The steel pipe is inserted in a steel pipe and fixed to the duct (D). The arrangement is as shown in the side view,

And the magnetic powder in the air conveying at a pressure of -120 mbar and a flow velocity of 30 m becomes a low flow velocity in the extended duct and attached to the bar permanent magnet 30 and fixed to the feed cylinder 10 by the timer 70 The magnetic powder is moved while the scraper is slowly pushed, separated from the magnet-free portion, and discharged through the valve (60).

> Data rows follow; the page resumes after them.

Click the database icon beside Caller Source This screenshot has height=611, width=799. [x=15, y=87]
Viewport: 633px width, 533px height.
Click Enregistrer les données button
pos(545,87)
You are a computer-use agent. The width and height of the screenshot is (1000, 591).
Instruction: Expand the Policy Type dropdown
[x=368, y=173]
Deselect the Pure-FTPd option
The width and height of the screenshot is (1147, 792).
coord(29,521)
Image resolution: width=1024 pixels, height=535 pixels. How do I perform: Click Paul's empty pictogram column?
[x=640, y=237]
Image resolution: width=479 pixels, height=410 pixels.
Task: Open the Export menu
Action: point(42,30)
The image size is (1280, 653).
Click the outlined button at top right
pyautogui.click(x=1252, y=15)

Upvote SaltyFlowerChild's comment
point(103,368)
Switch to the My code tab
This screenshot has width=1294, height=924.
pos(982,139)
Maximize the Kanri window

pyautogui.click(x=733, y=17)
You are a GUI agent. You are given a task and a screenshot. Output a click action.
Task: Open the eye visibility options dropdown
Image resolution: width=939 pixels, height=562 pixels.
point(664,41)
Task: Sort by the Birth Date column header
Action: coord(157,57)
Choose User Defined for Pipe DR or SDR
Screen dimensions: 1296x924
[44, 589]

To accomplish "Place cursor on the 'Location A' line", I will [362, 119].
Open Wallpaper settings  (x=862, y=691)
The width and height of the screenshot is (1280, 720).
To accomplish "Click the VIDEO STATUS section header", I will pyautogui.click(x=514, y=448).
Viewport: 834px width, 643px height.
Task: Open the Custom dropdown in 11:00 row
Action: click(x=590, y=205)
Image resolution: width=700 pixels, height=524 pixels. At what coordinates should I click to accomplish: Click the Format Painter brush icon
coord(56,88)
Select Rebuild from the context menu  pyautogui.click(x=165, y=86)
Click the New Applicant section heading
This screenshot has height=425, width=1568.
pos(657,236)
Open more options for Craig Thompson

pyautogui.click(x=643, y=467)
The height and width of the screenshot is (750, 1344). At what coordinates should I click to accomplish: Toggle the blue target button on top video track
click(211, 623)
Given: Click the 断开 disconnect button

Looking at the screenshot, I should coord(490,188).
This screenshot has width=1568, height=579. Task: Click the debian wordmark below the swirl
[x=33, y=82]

As a result of the above operation, satisfactory results as shown in Table 3 were obtained.

Table 3

As can be seen from the above description, the present invention can continuously recover the magnetic powder by continuously operating the dust collecting, separating, and discharging through a method of separating from the influence of the effective dust collecting ability and the magnetic force, There is an effect.

Claims (3)

A magnetic particle powder collecting method, comprising the steps of continuously collecting magnetic fine powder during conveying air using a magnet as a facility for collecting the magnetic powder passed through an air cyclone dust collector during a toner manufacturing process, without interruption of the process. The magnetic powder of claim 1, wherein the magnetic fine powder is discharged from an air cyclone dust collector and attached to a permanent bar magnet having a diameter of 30 mm and a diameter of 30 mm or more of 4000 Gauss or more immediately before being introduced into a bag filter, Powder recovery method. The magnetic powdery material recovery method according to claim 1, wherein the magnetic fine powder under air transfer is adhered to the magnet at a high efficiency of 80% or more at a distance of 120 mm between the magnets and at a conveying speed of 3 m / sec or less. ※ Note: It is disclosed by the contents of the first application.